Em torno desses personagens – o advogado
Mauro, o benfeitor Arthur e a “garota da rua Guaicurus”, não por acaso chamada
Angélica –, não há quem critique a atitude de um e a posterior paixão do outro.
Com exceção de uma colega do narrador, apenas mencionada durante o seu relato
(p. 29), não há quem aponte o dedo para as relações que se estabelecem. Nem
mesmo a mãe do narrador – de formação católica e firme na fé cristã aos setenta
e quatro anos de idade – torce o nariz para alguma das situações. A decisão do
professor Arthur de deixar os seus bens para uma garota de programa tem a total
anuência de sua irmã Alice, que, devido à carência de revisão, é chamada de
Clarice durante boa parte da narrativa (p. 47; 51). Tanta mente aberta não raro
torna inconcebível a narrativa, por melhor que fosse um mundo, de fato,
desprovido de preconceitos.
Talvez o autor devesse repensar a sua
estória e rever algumas situações narradas, bem como, em suas próximas
publicações, deixar para outro momento, fora do texto, homenagens tão diretas aos
seus conhecidos (p. 32-33).
Contudo, a despeito de algumas falhas, o
texto de Gualberto Gambier cumpre muito bem com o que, ao meu ver, é uma das grandes
funções da literatura: a denúncia. A indignação se reproduz no texto ficcional,
que acaba por fazer mais do que apenas entreter o leitor. A corrupção política,
o descaso dessa em relação à população, a ausência de planejamento urbano, a
omissão do Estado, a pedofilia na Igreja Católica, as atrocidades cometidas
contra milhares de pessoas no interior de um hospício em Barbacena... tudo é
corajosamente denunciado durante as noventa e oito páginas de A garota da rua Guaicurus. E assim,
entre realidade e ficção, temos uma personagem que, por trás de sua profissão,
esconde uma história trágica, e quer agora vingar a dor a qual os seus
antepassados foram submetidos. E o mais interessante de tudo é a forma como
Gualberto Gambier se utiliza de sua narrativa para comunicar o poder da
leitura!, o que é louvável. A literatura a favor da literatura.

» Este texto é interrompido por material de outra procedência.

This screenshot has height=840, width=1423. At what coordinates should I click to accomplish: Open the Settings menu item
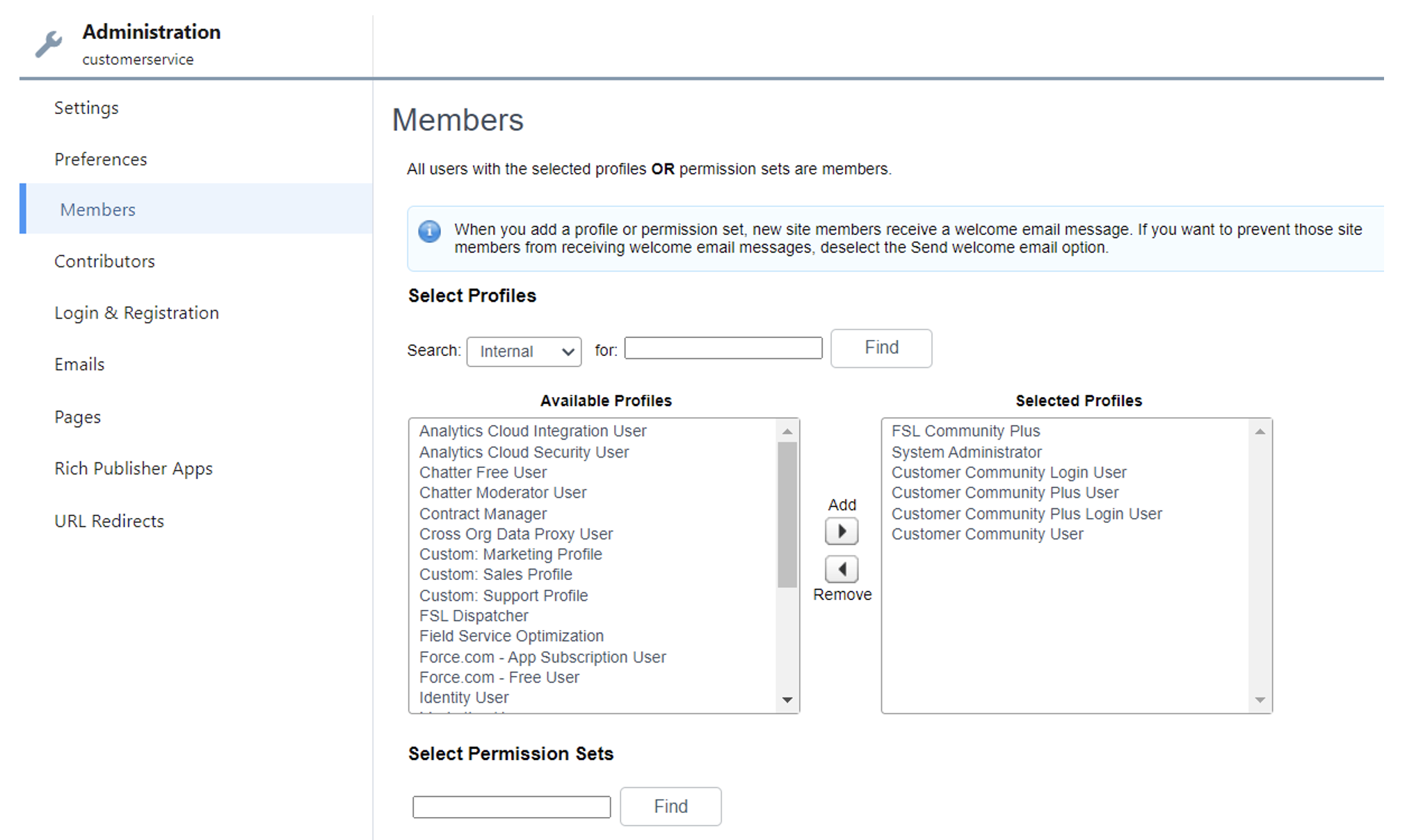point(86,108)
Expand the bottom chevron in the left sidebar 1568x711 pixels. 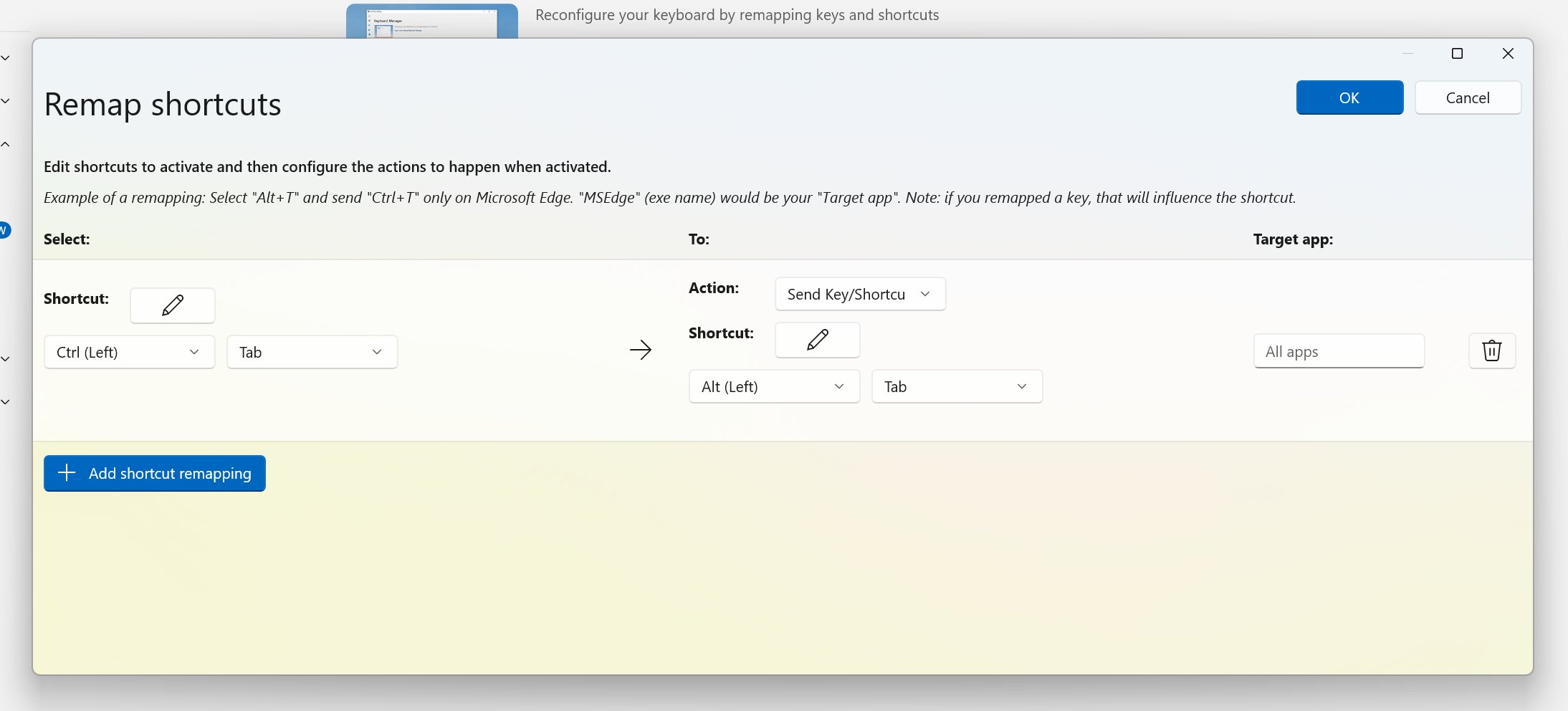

A revisão, portanto, é necessária, visto
que entrar em defesa da leitura por meio de um texto sobrecarregado de falhas
estruturais, ortográficas e gramaticais pode ser ineficaz. A presença de erros
grosseiros como “estrupo” (p. 68), a aplicação do verbo “sodomizar” (p. 80), a
estranha divisão de capítulos etc. pressupõem que a obra não passou pelas mãos
de um revisor. E vale mencionar que o fato de Gualberto Gambier, naquela tarde
de quarta-feira, haver utilizado um carimbo para informar quanto a um pequeno
erro à linha 26 da página 13, quando, na verdade, há tantas outras falhas ao
longo do texto, revela que ele próprio não fez a revisão final da obra. E isso
é um problema.
José Gualberto Gambier Costa, porém, é
um escritor com futuro, com inquietações e estórias (e histórias) pululando na cabeça
e na alma. Um homem que, tal como o seu excêntrico personagem Matheus Manso,
enveredou pelos sinuosos, porém atrativos, caminhos literários após
aposentar-se. E, cidadão firme em suas convicções e escritor independente que
é, tem todo o mérito de um grande escritor. Quanto a mim, particularmente,
pretendo, tão logo possa, ler as suas outras três obras, bem como a quinta, que
está a caminho.
No que se refere ao A garota da rua Guaicurus, devo dizer que rotular uma obra como
horrível ou mesmo dizê-la espetacular me parece desrespeitoso para com quem a
gerou, pois se trata de qualificações desprovidas de uma real crítica, que é o
que qualquer escritor demanda em lugar de insultos ou elogios. Portanto, eis
aqui a minha crítica, e acrescento que vale a pena dedicar algumas horas (ou o
tempo que se fizer necessário) às linhas de Gambier, nas quais nos depararemos
com alguns problemas, sim, mas também e sobretudo com a redenção que só foi
possível na e pela leitura. Recomendo.
COSTA, José Gualberto Gambier. A garota da rua Guaicurus. Goiânia: Kelps, 2013.